Example \(\PageIndex{5}\)
Sketch the graph of the function f defined by the equation \(f(x) = x^{4}+9 x^{3}-117 x^{2}-265 x+2100\).
Solution
Load the function into the Y= menu (shown in Figure \(\PageIndex{20}\)(a)) and select 6:ZStandard to produce the graph shown in Figure \(\PageIndex{20}\)(b).
Figure \(\PageIndex{20}\) Sketching the graph of \(f(x) = x^{4}+9 x^{3}-117 x^{2}-265 x+2100\).
As the graph draws, observe that it rises form the bottom of the viewing window, leaves the top of the viewing window, then returns to fall off the bottom of the viewing window, then returns again and rises off the top of the viewing window.
We notice that f(0) = 2100, so we’ll need to set the top of the viewing window to that value or higher. With this thought in mind, we’ll set Ymax=3000, then set Ymin=-3000 for balance, then to avoid a million little tick marks, we’ll set Yscl=1000, all shown in Figure \(\PageIndex{21}\)(a). Pressing the GRAPH button then produces the image shown in Figure \(\PageIndex{21}\)(b).
Figure \(\PageIndex{21}\) Adjusting the viewing window.
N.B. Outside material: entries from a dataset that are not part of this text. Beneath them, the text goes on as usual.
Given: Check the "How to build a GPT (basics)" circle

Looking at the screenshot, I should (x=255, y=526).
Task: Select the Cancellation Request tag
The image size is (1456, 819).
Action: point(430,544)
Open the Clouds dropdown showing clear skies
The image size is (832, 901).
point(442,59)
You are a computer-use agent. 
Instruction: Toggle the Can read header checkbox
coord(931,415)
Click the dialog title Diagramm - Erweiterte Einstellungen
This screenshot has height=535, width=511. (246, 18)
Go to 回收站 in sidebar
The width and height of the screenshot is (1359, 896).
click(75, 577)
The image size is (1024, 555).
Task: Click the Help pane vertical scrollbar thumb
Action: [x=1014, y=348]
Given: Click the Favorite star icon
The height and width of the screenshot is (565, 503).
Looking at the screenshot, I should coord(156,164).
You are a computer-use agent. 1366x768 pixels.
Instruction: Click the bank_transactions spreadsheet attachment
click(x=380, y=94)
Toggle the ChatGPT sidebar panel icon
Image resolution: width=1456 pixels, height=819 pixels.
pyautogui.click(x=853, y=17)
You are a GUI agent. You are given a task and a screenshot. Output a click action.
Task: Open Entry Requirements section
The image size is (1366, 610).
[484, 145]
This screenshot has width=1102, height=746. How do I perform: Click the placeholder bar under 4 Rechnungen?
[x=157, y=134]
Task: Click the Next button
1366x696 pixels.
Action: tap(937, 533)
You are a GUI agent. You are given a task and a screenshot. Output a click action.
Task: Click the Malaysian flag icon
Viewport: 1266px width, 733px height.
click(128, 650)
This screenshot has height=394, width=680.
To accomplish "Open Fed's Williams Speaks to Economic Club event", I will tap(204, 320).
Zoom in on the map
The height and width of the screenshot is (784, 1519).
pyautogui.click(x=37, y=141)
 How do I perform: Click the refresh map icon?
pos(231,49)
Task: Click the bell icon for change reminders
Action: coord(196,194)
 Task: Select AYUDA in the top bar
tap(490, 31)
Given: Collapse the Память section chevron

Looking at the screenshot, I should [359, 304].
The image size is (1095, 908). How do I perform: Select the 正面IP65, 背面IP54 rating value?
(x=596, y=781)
Does it appear that we have all of the “important features” of this graph displayed in our viewing window? Note that we did not experiment very much. Perhaps we should try expanding the window a bit more to see if we have missed any important behavior. With that thought in mind, we set Xmin=-20, Xmax=20, and to avoid a ton of tick marks, Xscl=5, as shown in Figure \(\PageIndex{22}\)(a). Pushing the GRAPH button produces the image in Figure \(\PageIndex{22}\)(b).
Figure \(\PageIndex{22}\) Adjusting the viewing window again reveals behavior not seen.
Note that the viewing window in Figure \(\PageIndex{22}\)(b) reveals behavior not seen in the viewing window of Figure \(\PageIndex{21}\)(b). If we had not experimented further, if we had not expanded the viewing window, we would not have seen this new behavior. This is an important lesson.
Note that one of the “turning points” of the graph in Figure \(\PageIndex{22}\)(b) lies off the bottom of the viewing window. We’ll make one more adjustment to include this important feature. Set Ymin=-10000, Ymax=10000, and Yscl=5000, as shown in Figure \(\PageIndex{23}\)(a), then push the GRAPH button to produce the image shown in Figure \(\PageIndex{23}\)(b).
Figure \(\PageIndex{23}\). Adjusting the viewing window again reveals behavior not seen.
The graph in Figure \(\PageIndex{23}\)(b) shows all of the “important features” of the graph of f, but the careful reader will continue to experiment, expanding the viewing window to ascertain the truth of this statement.